Concerning PCP and particularly aesthetics, Kelly's claimed focus of
convenience for his theory was on enabling individuals to restructure their
past, so a reasonable use of PCP would be to help those with obviously bad
taste to change it. (Perhaps Devi might volunteer his love for Newcastle
United Football Club as a test bed for treatment. I'm sure he could be cured.)
If we look for a wider value of PCP, most theories of aesthetics, from Plato
onwards, are basically associationist, so in principle you can use PCP to
analyse the connections in my aesthetic constructs, finding perhaps that I
connect Van Gogh's use of perspective with the futility of life, or the
taste of red wine with rasberries. But this is superficial (providing no
explanations of why I make these associations) and purely verbal. I cannot
explain the impact on me of the slow movement of Brahms' Bb string quartet.
It relates to something pre-verbal and intangible.
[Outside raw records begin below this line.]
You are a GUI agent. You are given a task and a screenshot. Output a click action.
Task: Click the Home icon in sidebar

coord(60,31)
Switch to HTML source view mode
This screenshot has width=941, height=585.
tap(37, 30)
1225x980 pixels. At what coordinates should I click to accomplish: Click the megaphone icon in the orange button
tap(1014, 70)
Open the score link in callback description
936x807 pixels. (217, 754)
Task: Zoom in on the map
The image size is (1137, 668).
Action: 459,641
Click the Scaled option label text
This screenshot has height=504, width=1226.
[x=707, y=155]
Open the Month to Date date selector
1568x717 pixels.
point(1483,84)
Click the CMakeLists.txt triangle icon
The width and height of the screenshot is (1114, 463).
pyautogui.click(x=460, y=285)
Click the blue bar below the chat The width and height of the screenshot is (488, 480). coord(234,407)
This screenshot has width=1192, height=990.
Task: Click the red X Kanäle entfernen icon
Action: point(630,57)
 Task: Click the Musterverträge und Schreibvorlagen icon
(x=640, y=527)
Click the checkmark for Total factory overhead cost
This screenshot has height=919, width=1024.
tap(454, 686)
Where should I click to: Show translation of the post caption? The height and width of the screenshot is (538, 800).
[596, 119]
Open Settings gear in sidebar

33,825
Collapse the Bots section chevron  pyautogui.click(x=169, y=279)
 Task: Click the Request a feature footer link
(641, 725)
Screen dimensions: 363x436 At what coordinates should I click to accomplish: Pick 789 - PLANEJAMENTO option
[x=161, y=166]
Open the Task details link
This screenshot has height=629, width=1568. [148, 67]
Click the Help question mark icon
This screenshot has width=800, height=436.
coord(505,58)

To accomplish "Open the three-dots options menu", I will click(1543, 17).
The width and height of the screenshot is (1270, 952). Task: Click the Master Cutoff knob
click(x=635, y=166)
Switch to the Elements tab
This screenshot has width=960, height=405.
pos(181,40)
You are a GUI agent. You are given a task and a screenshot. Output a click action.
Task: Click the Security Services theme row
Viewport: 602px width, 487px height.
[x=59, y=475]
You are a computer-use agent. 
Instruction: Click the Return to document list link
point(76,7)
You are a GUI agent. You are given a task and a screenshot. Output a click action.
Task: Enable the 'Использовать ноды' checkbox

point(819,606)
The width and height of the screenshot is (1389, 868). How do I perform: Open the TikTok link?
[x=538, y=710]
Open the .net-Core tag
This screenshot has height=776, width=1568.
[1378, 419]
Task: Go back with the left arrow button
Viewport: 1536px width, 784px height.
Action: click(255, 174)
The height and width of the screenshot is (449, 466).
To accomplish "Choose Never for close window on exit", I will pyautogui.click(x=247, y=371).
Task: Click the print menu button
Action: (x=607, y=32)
Lacan (a post-Freudian theoriser) talks of signifier-signified chains, in
which words, of course, are socially based, and always signifiers of
something else. Thus, if I could speak of what the Brahms signified, then
that word itself would only be another signifier. At the end of the chain,
the signified is lost, or so knotted with the signifier that it cannot be
separately expressed. And discussing music in terms of this verbal chain
sends the question of its significance along a route of social meanings
which may not be helpful. This theory tells me nothing about my taste - but
at least it explains why all theories of taste are ultimately speculative.
I don't know if this helps. In principle I'm saying that I think PCP can
(and should) form a basis to examine the overt, tangible and verbal aspects
of wider issues such as aesthetics as they affect the individual, but it
can't address the more fundamental questions.